Towards a conceptual model for the office: An integrating approach.
AuthorAmaravadi, Chandra Sekhar.
AdvisorGeorge, Joey F.
MetadataShow full item record
PublisherThe University of Arizona.
RightsCopyright © is held by the author. Digital access to this material is made possible by the University Libraries, University of Arizona. Further transmission, reproduction or presentation (such as public display or performance) of protected items is prohibited except with permission of the author.

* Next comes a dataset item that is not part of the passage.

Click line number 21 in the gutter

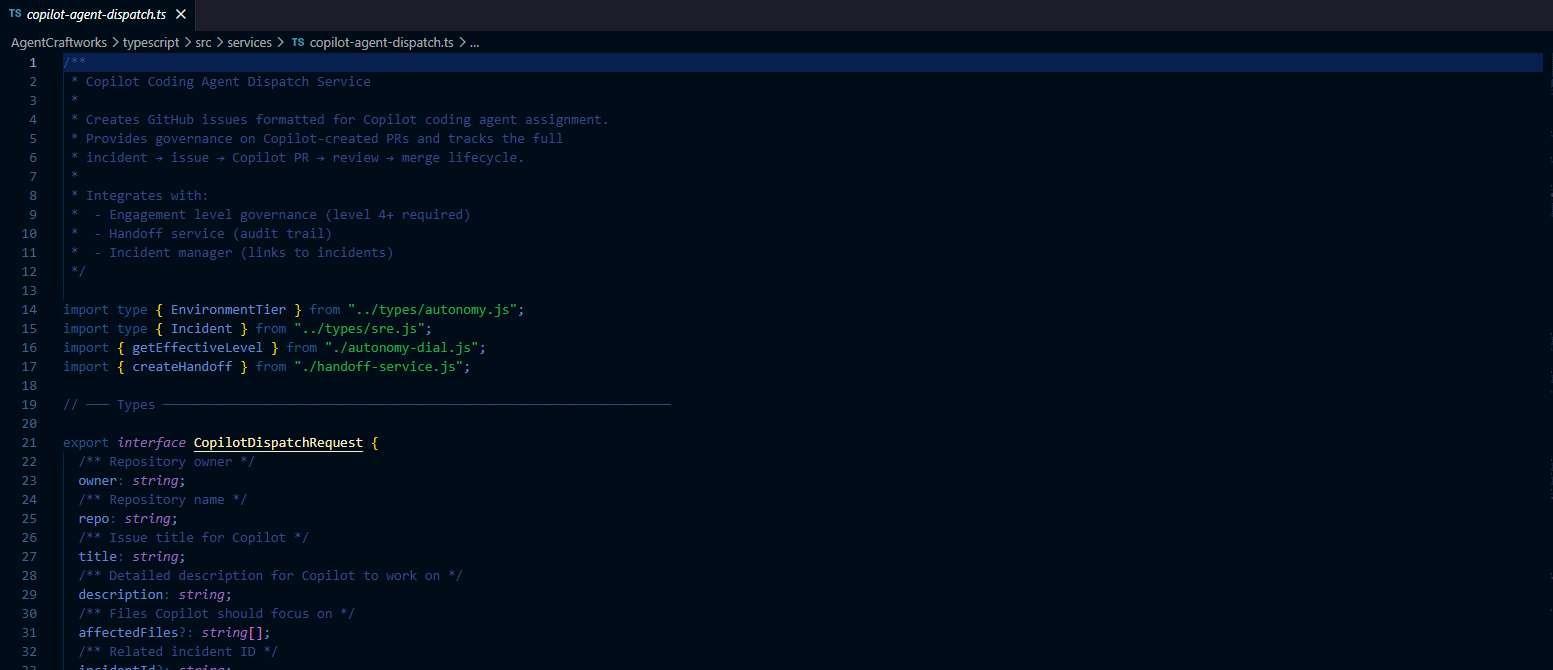point(28,443)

AbstractA persistent problem among researchers in office automation has been the absence of a comprehensive theory of office information systems. Commercial software such as spreadsheet and financial packages provide only limited support for tasks such as developing balance sheets and income statements. It also supports only limited software integration, usually at the interface and data levels. A model of an office is proposed as a basis for developing integrated office systems. Prior approaches to this problem have been mostly limited to only one or two aspects of the office with the exclusion of others. These approaches have been characterized as forms, data, information, procedural, functional, communication, and decision oriented. The integrated model synthesizes these different views of the office. The proposed model consists of macroscopic and microscopic components. The macroscopic structure is modelled with a semantic network which describes how "functions" of the office are related to one another. The lower level component of the model consists of "procedures" which support the functions described by the functional structure. These procedures use utilities and tools at a lower level of accomplishing standard operations. Thus support for functions is provided through procedures which rely on utilities at a lower level. The model is operationalized with a knowledge base/database containing the necessary knowledge/data for accomplishing the functions and procedures. Detailed designs of the components of the architecture are presented. A prototype based on the design has been implemented in Prolog. The contribution of the dissertation has five dimensions: these are the literature review, the office study, the conceptual model, and a prototype office system. The literature review provides a clarification of concepts and identification of research problems. The office study contributes to a better understanding of analyzing offices from the point of view of modelling. The conceptual model is a good starting point for designing and developing integrated office systems. The prototype system demonstrates the feasibility of the model for developing an integrated office system.